▶ [EXERCISE DESCRIPTION]: Reproduce verbatim the portion of the passage below on evolving wholeness, starting with "2. Use everything" and going on through "evolving whole circumstances.".

▶ [PAGE EXTRACT]:
***
That’s why “process” and “exploration” are sometimes dismissed as impractical. We’re pressured to narrow our scope, define clear metrics, and just do something.

Still, there is a way to make the open-endedness of wholeness practical and actionable. Unsurprisingly, it revolves around learning.

A Brief Guidance for Engaging with Evolving Wholeness

While developing the Wise Democracy Pattern Language, I arrived at four overarching guidelines for engaging wisely within evolving wholeness. These can help individuals, groups, and institutions navigate complexity without becoming lost in it.

  1. Avoid what will generate stupidity and folly over time.
    This includes ignorance, bias, groupthink, corruption, and premature conclusions.
  2. Use everything that enhances collective wisdom and broad benefit.
    For example: empathy, quality information, dialogue, diverse perspectives, justice and systems thinking.
  3. Notice what happens, what’s missing, and learn from the results.
    Improve your approaches by iterating in light of evolving experience and insights.
  4. Develop an ongoing practice of learning from reality.
    This includes listening to feedback, reassessing earlier conclusions, consulting multiple and more-than-human intelligences, and designing institutions that support iterative attention to evolving whole circumstances.
***
▶ [RECORD EXCERPTS]:
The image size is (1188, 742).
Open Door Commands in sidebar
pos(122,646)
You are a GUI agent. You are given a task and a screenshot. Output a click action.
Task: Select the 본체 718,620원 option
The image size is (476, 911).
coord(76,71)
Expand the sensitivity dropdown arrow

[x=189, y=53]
***
▶ [WRITTEN SOLUTION]:
2. Use everything that enhances collective wisdom and broad benefit.
    For example: empathy, quality information, dialogue, diverse perspectives, justice and systems thinking.
  3. Notice what happens, what’s missing, and learn from the results.
    Improve your approaches by iterating in light of evolving experience and insights.
  4. Develop an ongoing practice of learning from reality.
    This includes listening to feedback, reassessing earlier conclusions, consulting multiple and more-than-human intelligences, and designing institutions that support iterative attention to evolving whole circumstances.